_DATA SECTION_
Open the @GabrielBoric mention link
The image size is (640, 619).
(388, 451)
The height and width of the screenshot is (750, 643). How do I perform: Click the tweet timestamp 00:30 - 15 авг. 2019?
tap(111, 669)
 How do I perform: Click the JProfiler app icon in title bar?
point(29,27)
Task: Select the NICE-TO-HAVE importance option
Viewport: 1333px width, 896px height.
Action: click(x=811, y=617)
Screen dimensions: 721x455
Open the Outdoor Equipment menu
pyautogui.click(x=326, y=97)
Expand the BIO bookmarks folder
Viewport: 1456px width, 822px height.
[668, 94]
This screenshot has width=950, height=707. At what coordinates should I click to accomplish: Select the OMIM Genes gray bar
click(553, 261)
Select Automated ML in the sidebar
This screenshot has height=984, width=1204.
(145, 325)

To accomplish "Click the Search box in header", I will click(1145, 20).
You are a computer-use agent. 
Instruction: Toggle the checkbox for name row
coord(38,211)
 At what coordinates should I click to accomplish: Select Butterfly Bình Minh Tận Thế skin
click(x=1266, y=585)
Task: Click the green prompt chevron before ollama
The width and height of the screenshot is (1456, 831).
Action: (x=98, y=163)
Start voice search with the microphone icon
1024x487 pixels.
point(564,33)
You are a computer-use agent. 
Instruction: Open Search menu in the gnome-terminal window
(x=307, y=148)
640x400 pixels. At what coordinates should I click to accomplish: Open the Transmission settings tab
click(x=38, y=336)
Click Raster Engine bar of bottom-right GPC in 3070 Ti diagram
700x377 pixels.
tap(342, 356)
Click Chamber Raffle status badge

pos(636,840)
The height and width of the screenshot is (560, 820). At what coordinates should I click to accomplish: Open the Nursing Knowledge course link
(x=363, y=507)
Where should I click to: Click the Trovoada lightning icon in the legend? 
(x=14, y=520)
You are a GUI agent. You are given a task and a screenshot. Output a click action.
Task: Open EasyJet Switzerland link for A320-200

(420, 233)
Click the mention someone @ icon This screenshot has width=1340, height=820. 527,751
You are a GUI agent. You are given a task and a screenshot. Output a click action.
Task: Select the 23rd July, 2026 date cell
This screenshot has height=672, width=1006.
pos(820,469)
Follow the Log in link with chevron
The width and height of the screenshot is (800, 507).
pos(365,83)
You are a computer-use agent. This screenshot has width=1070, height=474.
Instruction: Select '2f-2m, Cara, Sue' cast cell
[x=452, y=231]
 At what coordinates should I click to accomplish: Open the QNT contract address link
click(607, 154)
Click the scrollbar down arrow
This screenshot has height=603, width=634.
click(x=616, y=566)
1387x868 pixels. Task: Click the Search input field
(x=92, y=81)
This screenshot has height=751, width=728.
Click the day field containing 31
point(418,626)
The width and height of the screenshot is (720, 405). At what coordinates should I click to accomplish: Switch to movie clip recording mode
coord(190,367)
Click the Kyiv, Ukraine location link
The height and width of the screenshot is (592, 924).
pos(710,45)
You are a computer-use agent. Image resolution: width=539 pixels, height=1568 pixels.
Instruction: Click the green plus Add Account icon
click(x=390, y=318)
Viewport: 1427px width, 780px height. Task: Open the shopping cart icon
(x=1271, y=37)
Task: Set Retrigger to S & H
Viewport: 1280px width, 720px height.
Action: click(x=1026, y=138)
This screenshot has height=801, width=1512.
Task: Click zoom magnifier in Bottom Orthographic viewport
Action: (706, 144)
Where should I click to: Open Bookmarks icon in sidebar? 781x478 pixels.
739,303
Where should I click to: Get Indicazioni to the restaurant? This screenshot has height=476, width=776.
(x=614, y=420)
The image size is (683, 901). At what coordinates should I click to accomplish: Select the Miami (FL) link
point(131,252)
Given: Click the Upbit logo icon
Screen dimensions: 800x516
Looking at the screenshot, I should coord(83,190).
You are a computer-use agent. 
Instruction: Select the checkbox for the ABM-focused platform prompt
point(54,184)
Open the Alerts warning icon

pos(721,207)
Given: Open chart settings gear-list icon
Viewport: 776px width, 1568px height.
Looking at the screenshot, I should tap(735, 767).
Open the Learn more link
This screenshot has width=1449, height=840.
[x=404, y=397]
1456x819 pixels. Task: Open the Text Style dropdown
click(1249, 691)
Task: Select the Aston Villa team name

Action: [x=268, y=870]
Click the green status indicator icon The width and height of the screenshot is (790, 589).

_ABOUT THIS TASK_
Go through the entries above and reproduce each one exactly.

_RESPONSE TO THE EXERCISE_
Open the @GabrielBoric mention link
The image size is (640, 619).
(388, 451)
The height and width of the screenshot is (750, 643). How do I perform: Click the tweet timestamp 00:30 - 15 авг. 2019?
tap(111, 669)
 How do I perform: Click the JProfiler app icon in title bar?
point(29,27)
Task: Select the NICE-TO-HAVE importance option
Viewport: 1333px width, 896px height.
Action: click(x=811, y=617)
Screen dimensions: 721x455
Open the Outdoor Equipment menu
pyautogui.click(x=326, y=97)
Expand the BIO bookmarks folder
Viewport: 1456px width, 822px height.
[668, 94]
This screenshot has width=950, height=707. At what coordinates should I click to accomplish: Select the OMIM Genes gray bar
click(553, 261)
Select Automated ML in the sidebar
This screenshot has height=984, width=1204.
(145, 325)

To accomplish "Click the Search box in header", I will click(1145, 20).
You are a computer-use agent. 
Instruction: Toggle the checkbox for name row
coord(38,211)
 At what coordinates should I click to accomplish: Select Butterfly Bình Minh Tận Thế skin
click(x=1266, y=585)
Task: Click the green prompt chevron before ollama
The width and height of the screenshot is (1456, 831).
Action: (x=98, y=163)
Start voice search with the microphone icon
1024x487 pixels.
point(564,33)
You are a computer-use agent. 
Instruction: Open Search menu in the gnome-terminal window
(x=307, y=148)
640x400 pixels. At what coordinates should I click to accomplish: Open the Transmission settings tab
click(x=38, y=336)
Click Raster Engine bar of bottom-right GPC in 3070 Ti diagram
700x377 pixels.
tap(342, 356)
Click Chamber Raffle status badge

pos(636,840)
The height and width of the screenshot is (560, 820). At what coordinates should I click to accomplish: Open the Nursing Knowledge course link
(x=363, y=507)
Where should I click to: Click the Trovoada lightning icon in the legend? 
(x=14, y=520)
You are a GUI agent. You are given a task and a screenshot. Output a click action.
Task: Open EasyJet Switzerland link for A320-200

(420, 233)
Click the mention someone @ icon This screenshot has width=1340, height=820. 527,751
You are a GUI agent. You are given a task and a screenshot. Output a click action.
Task: Select the 23rd July, 2026 date cell
This screenshot has height=672, width=1006.
pos(820,469)
Follow the Log in link with chevron
The width and height of the screenshot is (800, 507).
pos(365,83)
You are a computer-use agent. This screenshot has width=1070, height=474.
Instruction: Select '2f-2m, Cara, Sue' cast cell
[x=452, y=231]
 At what coordinates should I click to accomplish: Open the QNT contract address link
click(607, 154)
Click the scrollbar down arrow
This screenshot has height=603, width=634.
click(x=616, y=566)
1387x868 pixels. Task: Click the Search input field
(x=92, y=81)
This screenshot has height=751, width=728.
Click the day field containing 31
point(418,626)
The width and height of the screenshot is (720, 405). At what coordinates should I click to accomplish: Switch to movie clip recording mode
coord(190,367)
Click the Kyiv, Ukraine location link
The height and width of the screenshot is (592, 924).
pos(710,45)
You are a computer-use agent. Image resolution: width=539 pixels, height=1568 pixels.
Instruction: Click the green plus Add Account icon
click(x=390, y=318)
Viewport: 1427px width, 780px height. Task: Open the shopping cart icon
(x=1271, y=37)
Task: Set Retrigger to S & H
Viewport: 1280px width, 720px height.
Action: click(x=1026, y=138)
This screenshot has height=801, width=1512.
Task: Click zoom magnifier in Bottom Orthographic viewport
Action: (706, 144)
Where should I click to: Open Bookmarks icon in sidebar? 781x478 pixels.
739,303
Where should I click to: Get Indicazioni to the restaurant? This screenshot has height=476, width=776.
(x=614, y=420)
The image size is (683, 901). At what coordinates should I click to accomplish: Select the Miami (FL) link
point(131,252)
Given: Click the Upbit logo icon
Screen dimensions: 800x516
Looking at the screenshot, I should coord(83,190).
You are a computer-use agent. 
Instruction: Select the checkbox for the ABM-focused platform prompt
point(54,184)
Open the Alerts warning icon

pos(721,207)
Given: Open chart settings gear-list icon
Viewport: 776px width, 1568px height.
Looking at the screenshot, I should tap(735, 767).
Open the Learn more link
This screenshot has width=1449, height=840.
[x=404, y=397]
1456x819 pixels. Task: Open the Text Style dropdown
click(1249, 691)
Task: Select the Aston Villa team name

Action: [x=268, y=870]
Click the green status indicator icon The width and height of the screenshot is (790, 589).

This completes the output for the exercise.